Il pavimento di legno dell’emporio di Minnie come le assi di un palcoscenico. Ruoli da interpretare, psicodrammi in atto, il metodo Stanislaski in tutto il suo splendore. Personaggi e attori che si costruiscono a vicenda, che parlano, (si) raccontano, inventano storie, rimandano a interpretazioni passate, a film precedenti. Ci sono Le Iene e Pulp Fiction, quel modo di narrare, i dialoghi che si concentrano su un dettaglio che sembra sempre di poca importanza e che poi si trasforma in fulcro, perno della sceneggiatura. La lettera di Lincoln, la battaglia di Baton Rouge, giacche grigie e giacche blu, lo stufato di Minnie. Il razzismo profondamente comico delle battute, impossibile da prendere sul serio, i suoi effetti devastanti sull’incedere dell’intreccio, le esplosioni di violenza, le iperboli visive di sangue e pezzetti di cervello sparsi sui volti o sul pavimento (ma non c’è più nessun Mr. Wolf da chiamare per risolvere i problemi), un superbo gioco al massacro in cui tutti sono carne da macello nel teatro delle crudeltà di Tarantino, che colpisce lo spettatore non tanto per portarlo a pensare, quanto per fargli prendere uno spavento o fargli fare una risata, dipende dalla sensibilità di chi guarda.  
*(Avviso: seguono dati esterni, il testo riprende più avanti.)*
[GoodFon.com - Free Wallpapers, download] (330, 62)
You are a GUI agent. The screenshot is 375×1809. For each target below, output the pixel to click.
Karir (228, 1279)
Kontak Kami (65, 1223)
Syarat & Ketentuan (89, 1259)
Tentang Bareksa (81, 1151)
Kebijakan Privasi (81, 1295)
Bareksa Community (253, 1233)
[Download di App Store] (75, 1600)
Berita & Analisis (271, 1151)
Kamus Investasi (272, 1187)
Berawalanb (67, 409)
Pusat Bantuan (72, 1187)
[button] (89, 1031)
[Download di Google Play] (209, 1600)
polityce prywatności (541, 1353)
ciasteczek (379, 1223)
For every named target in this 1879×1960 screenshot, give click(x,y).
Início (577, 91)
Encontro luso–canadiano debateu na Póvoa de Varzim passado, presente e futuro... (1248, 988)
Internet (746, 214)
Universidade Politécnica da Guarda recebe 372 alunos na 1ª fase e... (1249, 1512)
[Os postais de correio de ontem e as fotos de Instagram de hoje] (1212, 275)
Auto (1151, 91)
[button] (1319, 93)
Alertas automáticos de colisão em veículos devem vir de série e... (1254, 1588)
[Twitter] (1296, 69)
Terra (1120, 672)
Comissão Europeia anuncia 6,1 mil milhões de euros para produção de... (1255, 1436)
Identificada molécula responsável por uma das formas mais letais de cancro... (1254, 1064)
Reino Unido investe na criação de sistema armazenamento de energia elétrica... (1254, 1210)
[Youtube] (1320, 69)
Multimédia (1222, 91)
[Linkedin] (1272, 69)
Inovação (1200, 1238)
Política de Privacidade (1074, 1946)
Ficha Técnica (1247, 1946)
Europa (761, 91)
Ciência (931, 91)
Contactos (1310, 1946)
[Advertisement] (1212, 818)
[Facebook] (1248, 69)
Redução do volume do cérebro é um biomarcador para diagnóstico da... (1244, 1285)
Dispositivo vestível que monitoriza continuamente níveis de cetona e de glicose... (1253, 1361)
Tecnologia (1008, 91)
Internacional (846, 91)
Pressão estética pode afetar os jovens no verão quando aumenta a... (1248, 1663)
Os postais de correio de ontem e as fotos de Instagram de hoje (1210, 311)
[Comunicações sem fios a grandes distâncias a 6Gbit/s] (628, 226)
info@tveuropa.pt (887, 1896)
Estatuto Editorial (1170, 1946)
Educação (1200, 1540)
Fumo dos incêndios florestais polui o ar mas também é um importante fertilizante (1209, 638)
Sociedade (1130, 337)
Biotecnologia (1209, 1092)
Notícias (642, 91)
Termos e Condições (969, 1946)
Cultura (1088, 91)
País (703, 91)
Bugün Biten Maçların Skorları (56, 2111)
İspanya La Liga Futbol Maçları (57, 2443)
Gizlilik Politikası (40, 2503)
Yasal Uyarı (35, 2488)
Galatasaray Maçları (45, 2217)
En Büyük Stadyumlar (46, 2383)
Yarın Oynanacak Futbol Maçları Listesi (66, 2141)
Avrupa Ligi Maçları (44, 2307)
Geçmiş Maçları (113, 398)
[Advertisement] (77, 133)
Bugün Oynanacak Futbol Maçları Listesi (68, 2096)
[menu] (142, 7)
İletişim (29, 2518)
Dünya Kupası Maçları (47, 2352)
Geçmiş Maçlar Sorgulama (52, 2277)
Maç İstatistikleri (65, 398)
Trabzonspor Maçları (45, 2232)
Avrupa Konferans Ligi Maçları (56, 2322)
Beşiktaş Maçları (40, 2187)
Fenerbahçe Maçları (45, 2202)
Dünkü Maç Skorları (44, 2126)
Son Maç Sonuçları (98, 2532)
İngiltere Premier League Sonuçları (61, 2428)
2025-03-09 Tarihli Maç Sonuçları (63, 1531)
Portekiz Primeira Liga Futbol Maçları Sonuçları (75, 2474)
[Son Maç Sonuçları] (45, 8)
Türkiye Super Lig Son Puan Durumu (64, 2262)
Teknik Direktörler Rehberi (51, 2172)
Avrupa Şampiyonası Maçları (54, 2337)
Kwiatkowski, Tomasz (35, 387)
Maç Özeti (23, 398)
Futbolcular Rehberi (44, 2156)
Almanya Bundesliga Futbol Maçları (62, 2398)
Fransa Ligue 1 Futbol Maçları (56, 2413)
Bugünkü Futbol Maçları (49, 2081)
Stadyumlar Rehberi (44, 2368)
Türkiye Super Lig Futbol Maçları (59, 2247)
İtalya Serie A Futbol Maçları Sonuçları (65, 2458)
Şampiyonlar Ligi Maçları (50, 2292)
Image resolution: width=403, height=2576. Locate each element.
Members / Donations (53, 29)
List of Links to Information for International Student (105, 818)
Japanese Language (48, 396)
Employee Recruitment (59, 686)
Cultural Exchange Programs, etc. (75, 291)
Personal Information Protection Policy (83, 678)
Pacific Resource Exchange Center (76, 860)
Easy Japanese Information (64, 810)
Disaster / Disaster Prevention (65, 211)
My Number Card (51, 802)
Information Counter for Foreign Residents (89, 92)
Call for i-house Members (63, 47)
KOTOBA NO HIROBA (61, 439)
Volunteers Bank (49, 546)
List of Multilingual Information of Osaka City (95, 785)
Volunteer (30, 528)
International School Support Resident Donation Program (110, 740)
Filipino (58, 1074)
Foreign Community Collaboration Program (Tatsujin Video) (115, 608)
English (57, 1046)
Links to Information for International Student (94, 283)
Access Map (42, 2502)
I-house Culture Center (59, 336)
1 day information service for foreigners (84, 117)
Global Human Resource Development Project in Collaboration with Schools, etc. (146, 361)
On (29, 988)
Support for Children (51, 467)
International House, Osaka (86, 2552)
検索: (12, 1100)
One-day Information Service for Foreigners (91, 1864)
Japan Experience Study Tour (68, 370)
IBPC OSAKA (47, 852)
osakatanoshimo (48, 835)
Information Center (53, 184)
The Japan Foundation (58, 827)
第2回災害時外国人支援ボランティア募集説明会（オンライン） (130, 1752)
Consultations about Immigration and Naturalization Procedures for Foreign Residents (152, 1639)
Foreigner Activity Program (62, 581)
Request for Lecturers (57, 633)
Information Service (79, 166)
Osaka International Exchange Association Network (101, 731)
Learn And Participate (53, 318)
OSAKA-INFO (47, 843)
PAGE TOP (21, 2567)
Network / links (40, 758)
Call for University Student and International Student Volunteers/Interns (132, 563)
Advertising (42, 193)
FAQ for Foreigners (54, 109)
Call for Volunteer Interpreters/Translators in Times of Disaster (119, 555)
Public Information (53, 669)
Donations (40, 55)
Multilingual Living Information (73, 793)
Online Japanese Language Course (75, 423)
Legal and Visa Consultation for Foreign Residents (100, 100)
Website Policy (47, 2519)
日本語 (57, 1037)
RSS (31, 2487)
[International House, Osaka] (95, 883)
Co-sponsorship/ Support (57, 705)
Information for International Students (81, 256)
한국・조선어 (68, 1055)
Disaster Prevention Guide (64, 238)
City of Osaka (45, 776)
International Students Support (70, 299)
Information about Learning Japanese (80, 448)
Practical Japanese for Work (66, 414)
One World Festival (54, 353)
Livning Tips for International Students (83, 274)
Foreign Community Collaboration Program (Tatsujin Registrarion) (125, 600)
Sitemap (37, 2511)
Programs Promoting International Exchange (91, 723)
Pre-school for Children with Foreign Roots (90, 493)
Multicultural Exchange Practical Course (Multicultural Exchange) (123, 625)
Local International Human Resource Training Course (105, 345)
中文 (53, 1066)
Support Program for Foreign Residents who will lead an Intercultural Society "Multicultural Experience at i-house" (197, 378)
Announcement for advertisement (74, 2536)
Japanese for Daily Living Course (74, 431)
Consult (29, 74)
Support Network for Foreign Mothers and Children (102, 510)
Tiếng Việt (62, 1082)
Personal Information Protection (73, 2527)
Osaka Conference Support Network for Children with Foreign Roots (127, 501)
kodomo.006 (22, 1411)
Il regista si affida al formato 70 mm per dare profondità al suo palcoscenico, rimodellando uno spazio che altrimenti sarebbe apparso claustrofobico e che invece trasmette un senso di apertura, anche per i movimenti degli attori, per le loro interazioni, a volte la luce sembra provenire dagli oggetti, dai tavoli, dai volti, dal loro interno, acuendo le percezioni (come per Vincent Vega, quando apriva la valigetta di Marcellus Walllace) facendo immergere il nostro sguardo in questa pellicola, avvolgente e straniante, dove sono sempre le immagini a catturare, a rapire. Ci si relaziona al cinema di Tarantino non da un punto di vista intellettuale ma estetico, la forma costruisce qualsiasi possibile interpretazione, in quella forma prendono vita storie, il suo personale gusto e stile di narrare (ancora i capitoli, ancora una temporalità spezzata), bisogna assolutamente stare al suo gioco per rimanere appagati dalla visione.

Il masochismo di Daisy, i suoi sorrisi maliziosi dopo un pugno in faccia, la sua lingua che lecca il sangue che le esce dal naso rotto, il sadismo e l’inaspettata dolcezza di John Ruth, mentre pulisce la bocca di Daisy o si commuove quando legge la lettera di Abramo Lincoln, particolari, piccoli tesori di immenso valore, una canzone suonata su una chitarra come una dichiarazione d’amore e di morte, Joe Gage che torna a casa per Natale a trovare la madre, uno sguardo malinconico carico di ricordi inesistenti, il Maggiore Marquis Warren che si fa succhiare il cazzo dal figlio del Generale Sanford Smithers e ride, ride, mentre lui trema e ingoia tutto il suo palo nero, Bob il Messicano che suona il pianoforte e si arrotola una sigaretta di manzana roja, Chris Mannix e Marquis Warren, sul loro letto di morte, coperti di sangue, quel rosso vischioso che li unisce negli ultimi attimi delle loro vite, al di là di ogni razzismo e differenza, quella lettera, finta, bellissima, poetica, quelle ultime parole sussurrate e buttate via, un impossibile e meraviglioso istante di umanità, quando il grandguignol delle viscere è ormai finito e rimane solo il silenzio e il corpo appeso di una donna che dondola nel vuoto a sancire la fine di questa irraggiungibile e già iconica finzione.